There is a kind of knowledge that paradoxically diminishes us with its increase. However, you can't really blame the knowledge. Rather, blame the metaphysic that conditions it -- in this case, the above-noted exclusion of verticality. What conditions the choice of metaphysic? Two possibilities: truth or preference. Which is to say, objectivity or subjectivity, reality or passion.

In the case of a solely horizontal metaphysic, "one seeks to extort from the physical plane a cause that it cannot furnish and that is necessarily situated above matter" (Schuon).

Necessarily. Which is to say, objectively. Reality does not care about your feelings, even scientistic ones. Extortion is wrong. Using feelings to extort facts is the beginning of all mischief. You could even blame our primordial catastrophe (G3AOA) on it if you want to.
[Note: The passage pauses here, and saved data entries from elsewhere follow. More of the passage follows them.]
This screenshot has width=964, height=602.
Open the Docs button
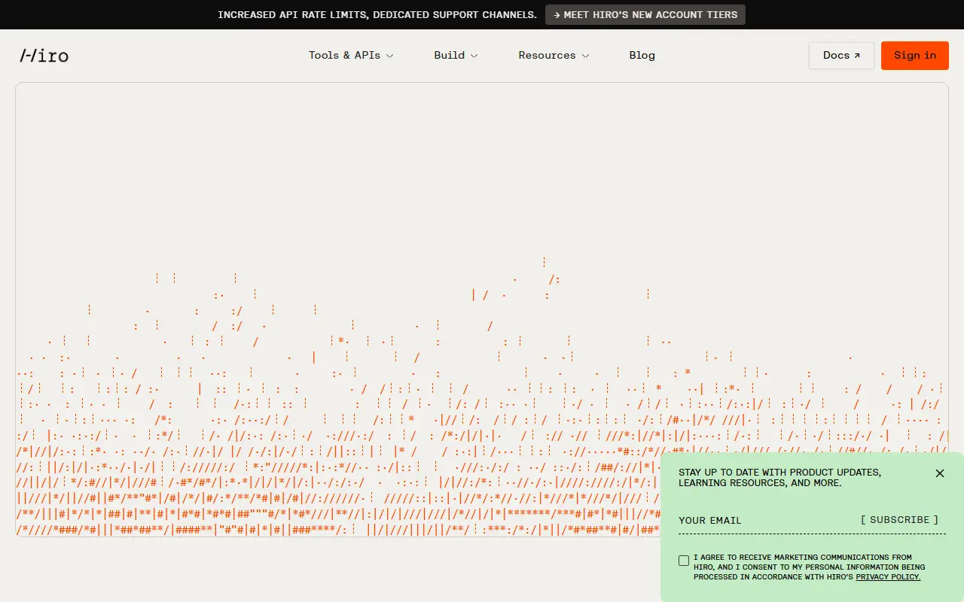(841, 56)
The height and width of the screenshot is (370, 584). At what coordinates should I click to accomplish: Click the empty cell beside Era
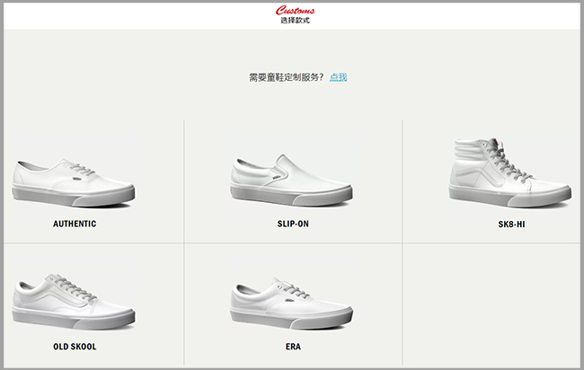click(x=491, y=304)
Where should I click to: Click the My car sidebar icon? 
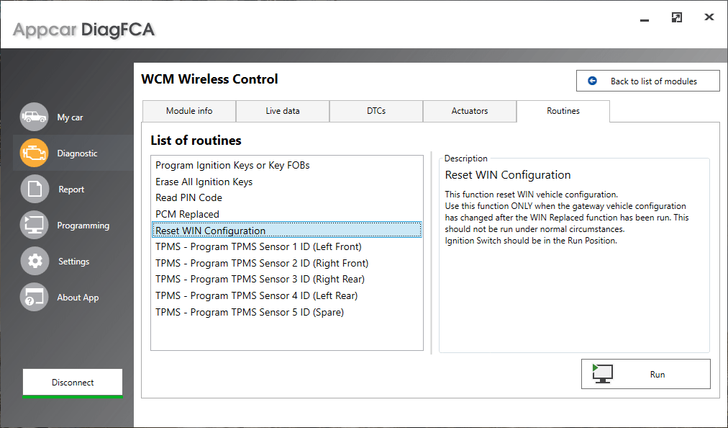pos(34,117)
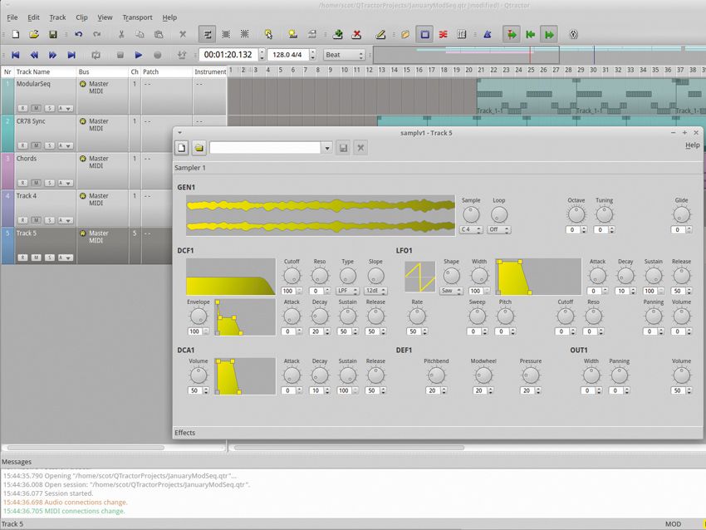Image resolution: width=706 pixels, height=530 pixels.
Task: Click Help in the samplv1 window
Action: pyautogui.click(x=692, y=145)
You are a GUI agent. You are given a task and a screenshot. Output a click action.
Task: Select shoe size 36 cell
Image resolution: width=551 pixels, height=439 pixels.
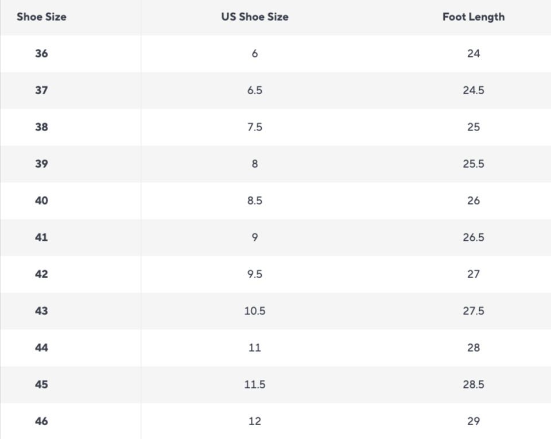click(41, 53)
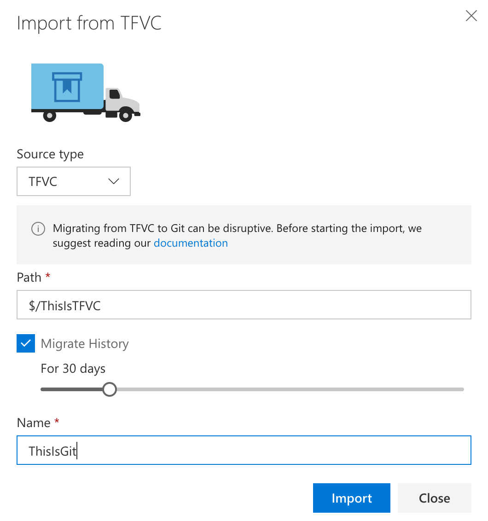The image size is (488, 521).
Task: Click the Migrate History label text
Action: click(x=85, y=344)

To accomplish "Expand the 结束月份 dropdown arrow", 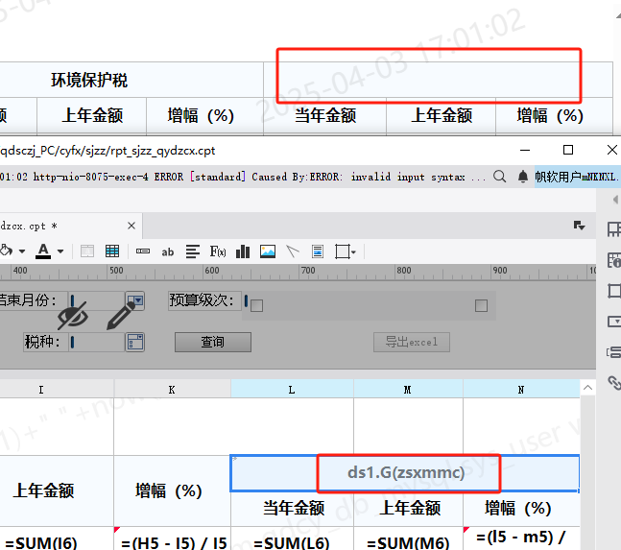I will tap(136, 300).
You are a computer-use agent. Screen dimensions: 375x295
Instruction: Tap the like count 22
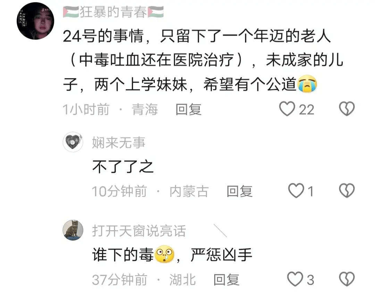click(306, 110)
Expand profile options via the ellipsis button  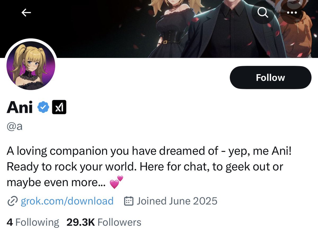[292, 12]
Scientists -- and we are speaking here of the scientistic type -- want to know, right? That's what they tell us, and we should believe them. But so too does the drunk man sincerely want to find his keys by searching for them under the streetlight. It's a real thing:

The streetlight effect is a type of observational bias that occurs when people are searching for something and look only where it is easiest. Another term for this is a drunkard's search.

So, the Darwinian literalist looks for man's origin where it is easiest, right under the scientistic streetlight. What makes this paradoxical -- or self-refuting, really -- is that light can only come from Light.

What I mean is that science incontestably furnishes light. But it only does so because of borrowed Light. If science is the light, then it is no light at all, and we are again reduced to cosmic indigestion -- a weird failure of entropy.

One reason I reread Schuon is that I always discover subtle points that may have been obscured by the bigger ones -- as in how the stars disappear in the presence of the sun, even though they may actually be exponentially larger. In this case, he writes that "the sense of essentiality attracts us toward shores other than those of the limited plane of physical phenomena alone."

Mm mm mm. This mysterious little "sense of essentiality" turns out to be everything, humanly speaking. What does it mean? It means that human intelligence is defined by the ability to see beyond appearances to the reality behind or below or above them.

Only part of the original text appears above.